Factory Farming Should Be Banned

All auto mobiles, planes and factories combined are no match to raising farm animals for food when it comes to greenhouse gas emissions. As demand for meat has grown the animal agriculture has gobbled up more and more of water, energy, crops and land. For the last decade, vast expanses of native environment have been cleared to grow crops to feed the farm animals in factory farms. It is estimated on average they feed 6kg of plant protein to get 1kg of animal protein, thus proving that factory farms use more food than they produce. 13 of all the cereal in the world are being fed to farm animals per year equaling the amount of food for 3 billion people around the globe. Factory farming of animals is an industrialized intensive farming of animals. It is estimated that most farm animals are commonly known as chickens and pigs. These factories keep their animals in horrible condition such as in dark sheds with not enough room for one animal in a cage which they can’t escape from nor can they move around within it. The reason why is that the factory can get the cheapest way possible to get mediocre products for the cheapest price, simply referred as fast food farming. There are two ways of farming a chicken for eggs or meat. In sheds there are possibly more than 25 chickens per cage and having less than a sheet of A4 per chicken to stand on. They are fed with special diet with antibiotics to support their growth resulting three times faster than the average hen. They are usually slaughtered at five to six weeks old, a very quick and painful life. Some of the chicks don’t even survive until then because their organs are unable to support its body because of its unnatural growth and suffocate to death. Some can’t even stand on their feet, unable to reach their food and die from starvation. In average loss per day from the chicks in New Zealand is 8000 until today. The only time they see the sunlight was the day they die in the hands of a butcher. Because of the antibiotics there was a major outbreak of bird flu in 2014 all over Asia. Millions of people died due to crippled infected dead meat being exported from East Asia had soon infected all of Eurasia. This was almost as worse than natural disasters.

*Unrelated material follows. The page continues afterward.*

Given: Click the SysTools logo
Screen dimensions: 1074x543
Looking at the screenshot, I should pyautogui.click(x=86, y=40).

As for the chickens being raised to produce eggs are called battery hens. When the eggs hatch turns out being female would be raised to lay eggs and if male than they execute it on day one because they were no use to the factory since they already had a different group of mating males. The Hen’s lifetime is about 14 months. They are also kept in small cages at least 5 in each one. After they reach a limit which they are unable to lay eggs they are slaughtered by the farmers and thrown into the industrial waste. This truly one of the worst lives that the factory has to offer. Last but no least there are factory farm pigs. The number of pigs are very important for business which is exactly why they breed these pigs. The female pigs are kept in very small metal cages, unable to move left to right, forward or backward. It was perfectly designed for one pig only and had a small space for the piglets to stay next to the cage by their mother. The reason for this torturous act was to reduce labor for one farmer and making it easy for him to look after many animals at once. Once they piglets are born they stay with their mother until they are 4 weeks old, then they are separated from their mother to be raised for slaughter in another den. And once her piglets are gone she is immediately impregnated again. These breeding pigs live about two-four years depending on their mating state. Many people believe by reducing the amount of meat in our meals we can prevent pollution, end world hunger and save resources. Not only that doctors from around the world believe that we can avoid obesity and certain diseases such as heart problems, stroke and some types of cancer. Our choices on the dinner table have no longer just a local impact, their affects the globally on people, animals and the environment. The power to change the world is in our own hands.